▶ **Exercise goal**: Turn every line of the records below into a JSON list of strings, one string per line, with blank lines left out.

▶ **Raw data**:
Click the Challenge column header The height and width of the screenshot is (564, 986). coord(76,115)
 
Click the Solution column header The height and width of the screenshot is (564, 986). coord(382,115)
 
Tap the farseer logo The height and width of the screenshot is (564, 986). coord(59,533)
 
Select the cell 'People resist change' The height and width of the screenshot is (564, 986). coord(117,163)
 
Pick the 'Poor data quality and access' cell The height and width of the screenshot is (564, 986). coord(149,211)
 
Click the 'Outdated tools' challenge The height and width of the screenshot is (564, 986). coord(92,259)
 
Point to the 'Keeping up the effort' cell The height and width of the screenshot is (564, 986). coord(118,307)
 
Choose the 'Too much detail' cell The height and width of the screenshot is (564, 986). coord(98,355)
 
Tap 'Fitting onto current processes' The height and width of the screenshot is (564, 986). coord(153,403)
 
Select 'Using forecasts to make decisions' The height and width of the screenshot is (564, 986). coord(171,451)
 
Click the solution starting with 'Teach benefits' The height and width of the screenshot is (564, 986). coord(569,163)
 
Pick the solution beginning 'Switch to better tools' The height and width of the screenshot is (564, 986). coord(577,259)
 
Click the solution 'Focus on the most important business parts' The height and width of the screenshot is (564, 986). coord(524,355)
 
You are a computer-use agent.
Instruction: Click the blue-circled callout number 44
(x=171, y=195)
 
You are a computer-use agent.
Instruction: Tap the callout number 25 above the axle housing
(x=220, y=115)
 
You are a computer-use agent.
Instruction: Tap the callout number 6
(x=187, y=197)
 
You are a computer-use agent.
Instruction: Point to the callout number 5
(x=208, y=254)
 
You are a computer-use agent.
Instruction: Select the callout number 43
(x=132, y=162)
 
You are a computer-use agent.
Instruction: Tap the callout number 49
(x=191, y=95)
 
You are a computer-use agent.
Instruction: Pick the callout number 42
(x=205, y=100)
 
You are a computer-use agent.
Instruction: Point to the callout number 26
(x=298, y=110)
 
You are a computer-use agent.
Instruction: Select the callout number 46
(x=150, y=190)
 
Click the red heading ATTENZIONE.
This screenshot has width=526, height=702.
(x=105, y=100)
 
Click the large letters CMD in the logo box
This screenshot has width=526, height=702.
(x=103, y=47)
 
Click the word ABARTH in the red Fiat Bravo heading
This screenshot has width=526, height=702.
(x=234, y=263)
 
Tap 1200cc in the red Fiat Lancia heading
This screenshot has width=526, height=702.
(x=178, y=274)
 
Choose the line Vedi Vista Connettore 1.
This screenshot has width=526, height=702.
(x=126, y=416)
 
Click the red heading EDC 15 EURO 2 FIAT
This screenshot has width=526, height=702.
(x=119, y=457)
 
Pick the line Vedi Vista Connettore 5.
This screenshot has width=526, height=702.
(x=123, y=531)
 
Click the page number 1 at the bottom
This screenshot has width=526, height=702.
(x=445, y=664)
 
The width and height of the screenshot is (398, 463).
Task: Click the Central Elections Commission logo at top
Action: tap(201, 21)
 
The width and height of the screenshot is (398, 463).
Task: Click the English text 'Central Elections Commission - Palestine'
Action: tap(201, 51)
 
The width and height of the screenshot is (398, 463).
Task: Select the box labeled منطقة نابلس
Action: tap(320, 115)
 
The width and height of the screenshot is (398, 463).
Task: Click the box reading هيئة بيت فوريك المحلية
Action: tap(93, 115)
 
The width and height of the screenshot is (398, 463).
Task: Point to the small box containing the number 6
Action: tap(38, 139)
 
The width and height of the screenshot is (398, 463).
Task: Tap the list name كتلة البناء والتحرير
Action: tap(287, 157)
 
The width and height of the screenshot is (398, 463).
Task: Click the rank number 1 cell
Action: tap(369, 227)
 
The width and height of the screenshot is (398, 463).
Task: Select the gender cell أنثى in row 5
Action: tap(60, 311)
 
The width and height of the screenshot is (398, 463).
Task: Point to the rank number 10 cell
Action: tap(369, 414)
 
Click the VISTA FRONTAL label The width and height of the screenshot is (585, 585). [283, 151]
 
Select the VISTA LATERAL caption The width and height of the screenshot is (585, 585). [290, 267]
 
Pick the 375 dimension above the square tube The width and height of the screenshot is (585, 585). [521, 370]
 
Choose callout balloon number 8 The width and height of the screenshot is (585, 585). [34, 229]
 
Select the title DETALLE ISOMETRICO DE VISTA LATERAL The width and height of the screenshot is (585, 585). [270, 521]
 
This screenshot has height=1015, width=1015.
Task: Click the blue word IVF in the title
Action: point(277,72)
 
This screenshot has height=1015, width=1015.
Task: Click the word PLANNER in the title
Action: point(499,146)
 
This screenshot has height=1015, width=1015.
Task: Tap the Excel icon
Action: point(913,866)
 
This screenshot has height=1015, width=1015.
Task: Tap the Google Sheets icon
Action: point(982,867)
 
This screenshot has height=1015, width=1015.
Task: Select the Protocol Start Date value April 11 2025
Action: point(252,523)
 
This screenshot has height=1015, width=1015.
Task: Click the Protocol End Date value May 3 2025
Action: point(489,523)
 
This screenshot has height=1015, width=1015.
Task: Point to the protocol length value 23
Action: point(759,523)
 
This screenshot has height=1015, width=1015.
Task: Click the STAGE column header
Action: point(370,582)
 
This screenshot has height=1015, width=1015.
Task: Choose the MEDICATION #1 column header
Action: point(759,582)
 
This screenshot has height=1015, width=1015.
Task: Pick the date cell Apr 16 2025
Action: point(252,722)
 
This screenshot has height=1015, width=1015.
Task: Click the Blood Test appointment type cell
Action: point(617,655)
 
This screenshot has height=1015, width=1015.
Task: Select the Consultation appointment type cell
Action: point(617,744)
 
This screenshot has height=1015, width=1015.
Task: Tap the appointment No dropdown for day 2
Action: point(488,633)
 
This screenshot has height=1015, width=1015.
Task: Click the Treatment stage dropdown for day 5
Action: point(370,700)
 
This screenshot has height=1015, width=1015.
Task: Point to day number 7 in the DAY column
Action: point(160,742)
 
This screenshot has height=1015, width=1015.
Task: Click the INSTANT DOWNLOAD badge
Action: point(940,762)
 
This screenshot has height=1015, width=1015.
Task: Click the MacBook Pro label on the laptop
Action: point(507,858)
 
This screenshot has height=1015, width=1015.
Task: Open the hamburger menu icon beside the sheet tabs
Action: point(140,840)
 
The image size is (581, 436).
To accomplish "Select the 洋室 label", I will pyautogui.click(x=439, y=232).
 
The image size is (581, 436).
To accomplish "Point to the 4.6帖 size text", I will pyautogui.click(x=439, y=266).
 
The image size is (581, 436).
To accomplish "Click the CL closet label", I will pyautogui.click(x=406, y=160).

▶ **Solution to the exercise**:
[
  "Click the Challenge column header The height and width of the screenshot is (564, 986). coord(76,115)",
  "Click the Solution column header The height and width of the screenshot is (564, 986). coord(382,115)",
  "Tap the farseer logo The height and width of the screenshot is (564, 986). coord(59,533)",
  "Select the cell 'People resist change' The height and width of the screenshot is (564, 986). coord(117,163)",
  "Pick the 'Poor data quality and access' cell The height and width of the screenshot is (564, 986). coord(149,211)",
  "Click the 'Outdated tools' challenge The height and width of the screenshot is (564, 986). coord(92,259)",
  "Point to the 'Keeping up the effort' cell The height and width of the screenshot is (564, 986). coord(118,307)",
  "Choose the 'Too much detail' cell The height and width of the screenshot is (564, 986). coord(98,355)",
  "Tap 'Fitting onto current processes' The height and width of the screenshot is (564, 986). coord(153,403)",
  "Select 'Using forecasts to make decisions' The height and width of the screenshot is (564, 986). coord(171,451)",
  "Click the solution starting with 'Teach benefits' The height and width of the screenshot is (564, 986). coord(569,163)",
  "Pick the solution beginning 'Switch to better tools' The height and width of the screenshot is (564, 986). coord(577,259)",
  "Click the solution 'Focus on the most important business parts' The height and width of the screenshot is (564, 986). coord(524,355)",
  "You are a computer-use agent.",
  "Instruction: Click the blue-circled callout number 44",
  "(x=171, y=195)",
  "You are a computer-use agent.",
  "Instruction: Tap the callout number 25 above the axle housing",
  "(x=220, y=115)",
  "You are a computer-use agent.",
  "Instruction: Tap the callout number 6",
  "(x=187, y=197)",
  "You are a computer-use agent.",
  "Instruction: Point to the callout number 5",
  "(x=208, y=254)",
  "You are a computer-use agent.",
  "Instruction: Select the callout number 43",
  "(x=132, y=162)",
  "You are a computer-use agent.",
  "Instruction: Tap the callout number 49",
  "(x=191, y=95)",
  "You are a computer-use agent.",
  "Instruction: Pick the callout number 42",
  "(x=205, y=100)",
  "You are a computer-use agent.",
  "Instruction: Point to the callout number 26",
  "(x=298, y=110)",
  "You are a computer-use agent.",
  "Instruction: Select the callout number 46",
  "(x=150, y=190)",
  "Click the red heading ATTENZIONE.",
  "This screenshot has width=526, height=702.",
  "(x=105, y=100)",
  "Click the large letters CMD in the logo box",
  "This screenshot has width=526, height=702.",
  "(x=103, y=47)",
  "Click the word ABARTH in the red Fiat Bravo heading",
  "This screenshot has width=526, height=702.",
  "(x=234, y=263)",
  "Tap 1200cc in the red Fiat Lancia heading",
  "This screenshot has width=526, height=702.",
  "(x=178, y=274)",
  "Choose the line Vedi Vista Connettore 1.",
  "This screenshot has width=526, height=702.",
  "(x=126, y=416)",
  "Click the red heading EDC 15 EURO 2 FIAT",
  "This screenshot has width=526, height=702.",
  "(x=119, y=457)",
  "Pick the line Vedi Vista Connettore 5.",
  "This screenshot has width=526, height=702.",
  "(x=123, y=531)",
  "Click the page number 1 at the bottom",
  "This screenshot has width=526, height=702.",
  "(x=445, y=664)",
  "The width and height of the screenshot is (398, 463).",
  "Task: Click the Central Elections Commission logo at top",
  "Action: tap(201, 21)",
  "The width and height of the screenshot is (398, 463).",
  "Task: Click the English text 'Central Elections Commission - Palestine'",
  "Action: tap(201, 51)",
  "The width and height of the screenshot is (398, 463).",
  "Task: Select the box labeled منطقة نابلس",
  "Action: tap(320, 115)",
  "The width and height of the screenshot is (398, 463).",
  "Task: Click the box reading هيئة بيت فوريك المحلية",
  "Action: tap(93, 115)",
  "The width and height of the screenshot is (398, 463).",
  "Task: Point to the small box containing the number 6",
  "Action: tap(38, 139)",
  "The width and height of the screenshot is (398, 463).",
  "Task: Tap the list name كتلة البناء والتحرير",
  "Action: tap(287, 157)",
  "The width and height of the screenshot is (398, 463).",
  "Task: Click the rank number 1 cell",
  "Action: tap(369, 227)",
  "The width and height of the screenshot is (398, 463).",
  "Task: Select the gender cell أنثى in row 5",
  "Action: tap(60, 311)",
  "The width and height of the screenshot is (398, 463).",
  "Task: Point to the rank number 10 cell",
  "Action: tap(369, 414)",
  "Click the VISTA FRONTAL label The width and height of the screenshot is (585, 585). [283, 151]",
  "Select the VISTA LATERAL caption The width and height of the screenshot is (585, 585). [290, 267]",
  "Pick the 375 dimension above the square tube The width and height of the screenshot is (585, 585). [521, 370]",
  "Choose callout balloon number 8 The width and height of the screenshot is (585, 585). [34, 229]",
  "Select the title DETALLE ISOMETRICO DE VISTA LATERAL The width and height of the screenshot is (585, 585). [270, 521]",
  "This screenshot has height=1015, width=1015.",
  "Task: Click the blue word IVF in the title",
  "Action: point(277,72)",
  "This screenshot has height=1015, width=1015.",
  "Task: Click the word PLANNER in the title",
  "Action: point(499,146)",
  "This screenshot has height=1015, width=1015.",
  "Task: Tap the Excel icon",
  "Action: point(913,866)",
  "This screenshot has height=1015, width=1015.",
  "Task: Tap the Google Sheets icon",
  "Action: point(982,867)",
  "This screenshot has height=1015, width=1015.",
  "Task: Select the Protocol Start Date value April 11 2025",
  "Action: point(252,523)",
  "This screenshot has height=1015, width=1015.",
  "Task: Click the Protocol End Date value May 3 2025",
  "Action: point(489,523)",
  "This screenshot has height=1015, width=1015.",
  "Task: Point to the protocol length value 23",
  "Action: point(759,523)",
  "This screenshot has height=1015, width=1015.",
  "Task: Click the STAGE column header",
  "Action: point(370,582)",
  "This screenshot has height=1015, width=1015.",
  "Task: Choose the MEDICATION #1 column header",
  "Action: point(759,582)",
  "This screenshot has height=1015, width=1015.",
  "Task: Pick the date cell Apr 16 2025",
  "Action: point(252,722)",
  "This screenshot has height=1015, width=1015.",
  "Task: Click the Blood Test appointment type cell",
  "Action: point(617,655)",
  "This screenshot has height=1015, width=1015.",
  "Task: Select the Consultation appointment type cell",
  "Action: point(617,744)",
  "This screenshot has height=1015, width=1015.",
  "Task: Tap the appointment No dropdown for day 2",
  "Action: point(488,633)",
  "This screenshot has height=1015, width=1015.",
  "Task: Click the Treatment stage dropdown for day 5",
  "Action: point(370,700)",
  "This screenshot has height=1015, width=1015.",
  "Task: Point to day number 7 in the DAY column",
  "Action: point(160,742)",
  "This screenshot has height=1015, width=1015.",
  "Task: Click the INSTANT DOWNLOAD badge",
  "Action: point(940,762)",
  "This screenshot has height=1015, width=1015.",
  "Task: Click the MacBook Pro label on the laptop",
  "Action: point(507,858)",
  "This screenshot has height=1015, width=1015.",
  "Task: Open the hamburger menu icon beside the sheet tabs",
  "Action: point(140,840)",
  "The image size is (581, 436).",
  "To accomplish \"Select the 洋室 label\", I will pyautogui.click(x=439, y=232).",
  "The image size is (581, 436).",
  "To accomplish \"Point to the 4.6帖 size text\", I will pyautogui.click(x=439, y=266).",
  "The image size is (581, 436).",
  "To accomplish \"Click the CL closet label\", I will pyautogui.click(x=406, y=160)."
]